The NYC study on the incredible shrinking supermarket was disturbing even to someone who gets depressed walking west and looking north at the Holy behemoth about to invade her own neighborhood, which now has almost equal numbers of food shops and drugstores. But it occurred to me that two ailing industries could be healed with one merger. Just turn all the spaces rented by Wachovias, WaMus, Chases, North Forks and First Republics into something useful. Call them food banks.

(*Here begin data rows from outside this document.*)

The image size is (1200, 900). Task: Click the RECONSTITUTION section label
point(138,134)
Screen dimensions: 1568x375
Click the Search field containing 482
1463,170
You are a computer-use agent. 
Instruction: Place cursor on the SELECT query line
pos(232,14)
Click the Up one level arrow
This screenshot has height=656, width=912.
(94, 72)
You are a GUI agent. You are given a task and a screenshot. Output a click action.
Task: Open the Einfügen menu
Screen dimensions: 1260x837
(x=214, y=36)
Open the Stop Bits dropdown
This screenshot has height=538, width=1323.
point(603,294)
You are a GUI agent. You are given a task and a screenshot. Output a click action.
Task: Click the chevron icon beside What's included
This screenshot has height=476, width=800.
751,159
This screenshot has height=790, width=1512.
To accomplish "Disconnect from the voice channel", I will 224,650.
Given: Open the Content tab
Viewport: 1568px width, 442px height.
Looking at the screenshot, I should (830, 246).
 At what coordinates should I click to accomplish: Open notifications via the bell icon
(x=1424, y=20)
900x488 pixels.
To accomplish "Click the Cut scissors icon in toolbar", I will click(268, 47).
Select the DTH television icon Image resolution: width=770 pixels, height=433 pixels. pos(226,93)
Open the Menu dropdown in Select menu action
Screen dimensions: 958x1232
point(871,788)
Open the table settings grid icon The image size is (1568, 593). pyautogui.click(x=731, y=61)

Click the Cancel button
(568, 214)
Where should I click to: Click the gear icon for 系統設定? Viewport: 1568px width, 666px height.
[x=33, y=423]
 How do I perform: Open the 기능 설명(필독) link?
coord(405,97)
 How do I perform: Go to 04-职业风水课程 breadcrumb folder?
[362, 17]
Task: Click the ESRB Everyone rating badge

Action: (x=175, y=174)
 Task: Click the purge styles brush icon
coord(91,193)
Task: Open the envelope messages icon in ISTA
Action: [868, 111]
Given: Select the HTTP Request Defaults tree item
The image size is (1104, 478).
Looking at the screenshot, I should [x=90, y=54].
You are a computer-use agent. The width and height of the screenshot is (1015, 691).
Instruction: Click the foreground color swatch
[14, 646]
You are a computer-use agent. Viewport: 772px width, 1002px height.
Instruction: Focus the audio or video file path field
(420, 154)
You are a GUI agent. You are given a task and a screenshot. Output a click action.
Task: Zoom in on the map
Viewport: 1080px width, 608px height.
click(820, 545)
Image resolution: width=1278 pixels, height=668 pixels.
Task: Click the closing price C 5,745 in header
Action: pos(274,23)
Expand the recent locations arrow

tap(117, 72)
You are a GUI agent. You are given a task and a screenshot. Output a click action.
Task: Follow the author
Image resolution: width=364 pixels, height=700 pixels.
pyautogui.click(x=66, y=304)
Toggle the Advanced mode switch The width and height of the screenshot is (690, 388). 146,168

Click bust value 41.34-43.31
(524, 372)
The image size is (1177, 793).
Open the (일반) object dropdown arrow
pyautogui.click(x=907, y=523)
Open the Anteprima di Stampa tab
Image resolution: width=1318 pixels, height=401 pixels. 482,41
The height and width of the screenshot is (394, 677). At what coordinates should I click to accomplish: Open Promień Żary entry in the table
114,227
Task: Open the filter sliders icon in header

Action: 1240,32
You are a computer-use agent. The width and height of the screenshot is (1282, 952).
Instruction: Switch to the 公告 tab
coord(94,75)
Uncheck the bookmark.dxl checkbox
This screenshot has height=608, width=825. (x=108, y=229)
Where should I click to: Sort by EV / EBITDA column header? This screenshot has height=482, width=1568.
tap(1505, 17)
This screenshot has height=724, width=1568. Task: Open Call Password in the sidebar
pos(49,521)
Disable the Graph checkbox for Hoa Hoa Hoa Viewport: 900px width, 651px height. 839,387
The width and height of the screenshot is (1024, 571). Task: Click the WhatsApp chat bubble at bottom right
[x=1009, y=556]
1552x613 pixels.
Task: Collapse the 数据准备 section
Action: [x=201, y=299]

I rarely leave the island except to go to the airport, so heading to Brooklyn for a little story was like packing for Liberia must have been for the Chimp’s handlers. I armed myself with a friend as an escort and tracked my route on Hopstop and even tried to do research on a destination for lunch, only to find we were bound for where the internets don’t go. So after wrapping up my bit of work, we started out for the subway by a slightly different route and had a series of experiences that really brought home how soulless the island has become, even in my neighborhood, where fresh chorizo and crema were once available just blocks away from my kitchen. We stopped first at a butcher shop where three types of Puerto Rican sausage made in-house were laid out tantalizingly on the counter along with fresh sofrito and containers of seasoning blends and a variety of other sausages the store simply carried. The meat in the length-of-the-store case looked gorgeous, and a little stand in the front was selling cooked food. The butchers also could not have been more charming (when were we two last called “girls”?) And then we stumbled upon a tiny narrow shop selling Mexican ingredients, some of which I have never seen fresh, where I bought two champagne-style mangos and a pack of 32 tortillas, all for exactly $3, from the nicest young kid at the counter. We had lunch next door at a place where I was too stupid to take a menu and which does not seem to exist on the Google. And that’s too bad because the waitresses in their crisp white shirts could not have been more gracious and patient, and even with over-ordering we paid $19.50 for guacamole, two huaraches, two rajas-con-queso tamales, a huge chorizo cemita, a fruit drink and a seltzer. We were surrounded by families pushing strollers the size of SUVs and by young people tucking into things that looked even better than what was on our table. And then we made our way back to the train for the short ride to the borough where every block is now a bank, a nail-sploitation salon and a Duane Reade.